***** SOURCE MATERIAL *****

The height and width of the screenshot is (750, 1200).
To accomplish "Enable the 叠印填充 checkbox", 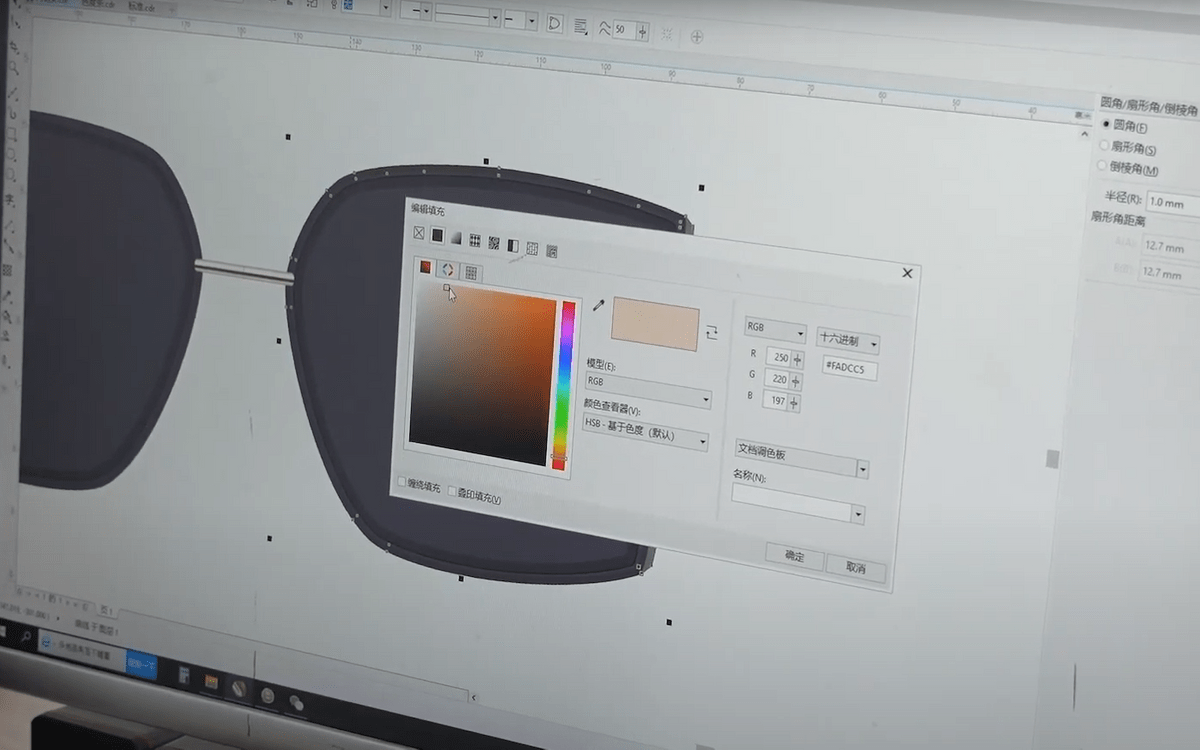I will (x=452, y=492).
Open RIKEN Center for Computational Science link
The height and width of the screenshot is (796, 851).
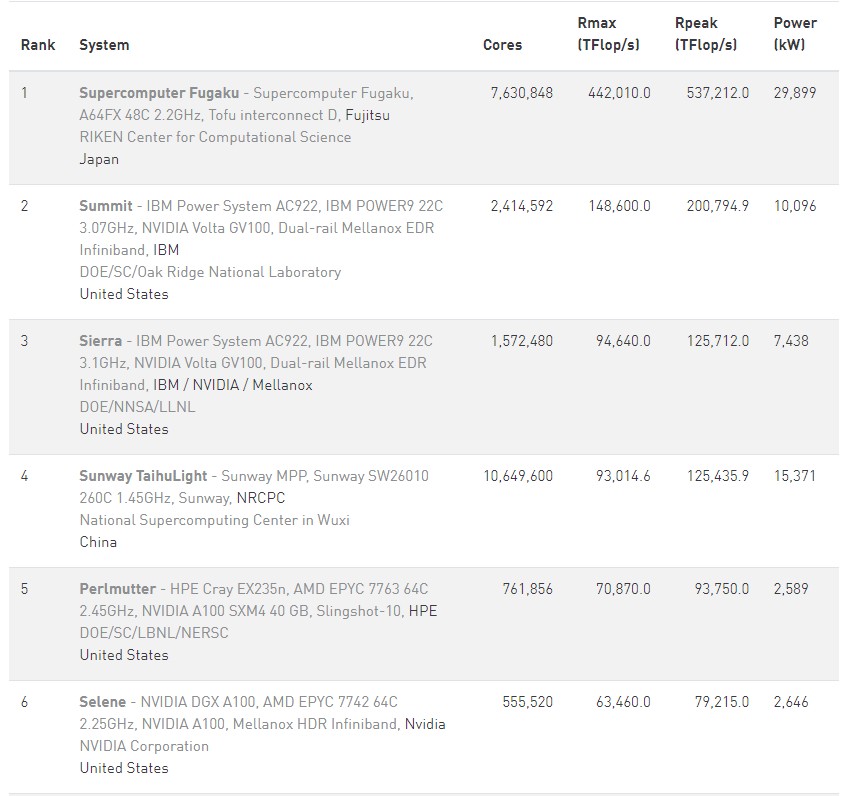point(215,137)
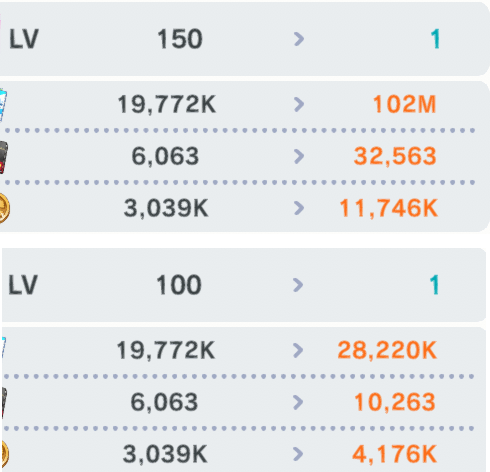Viewport: 490px width, 472px height.
Task: Click the chevron pointing to 32,563
Action: click(299, 156)
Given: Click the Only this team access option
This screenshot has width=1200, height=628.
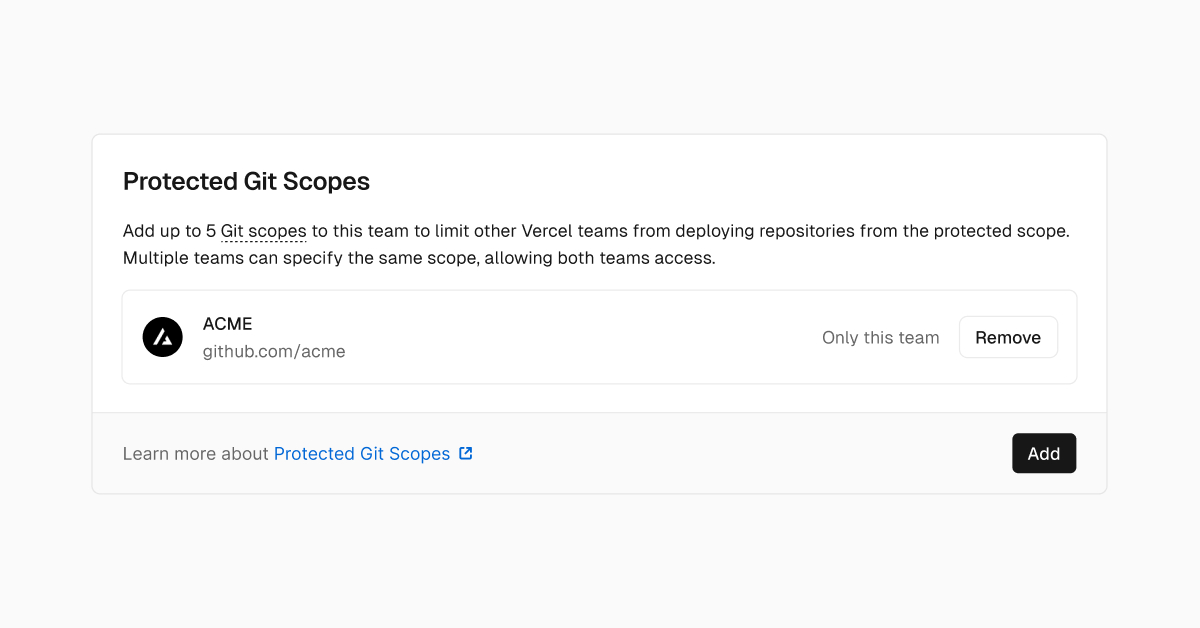Looking at the screenshot, I should pos(880,337).
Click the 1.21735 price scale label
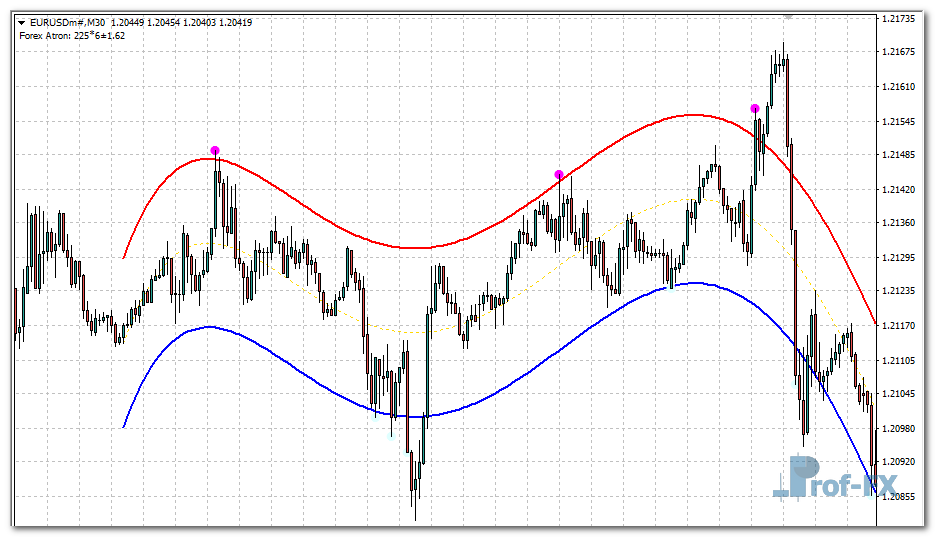 901,19
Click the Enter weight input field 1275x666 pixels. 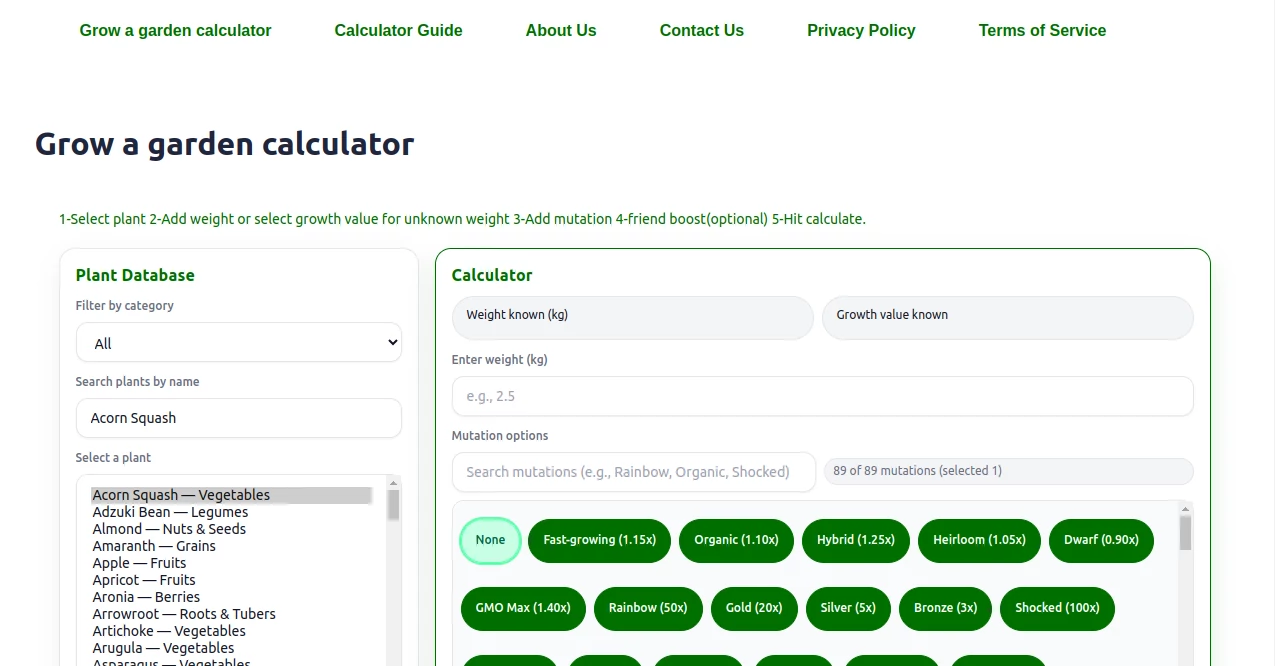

*****

Working from the line that contains "The height and width of the screenshot is (796, 851)." to the last line of the listing, please quote each line exactly, pictures excluded.

* EXERCISE ANSWER *
The height and width of the screenshot is (796, 851).
point(215,137)
Viewport: 490px width, 472px height.
Task: Click the chevron pointing to 32,563
Action: click(299, 156)
Given: Click the Only this team access option
This screenshot has width=1200, height=628.
Looking at the screenshot, I should pos(880,337).
Click the 1.21735 price scale label
 901,19
Click the Enter weight input field 1275x666 pixels. 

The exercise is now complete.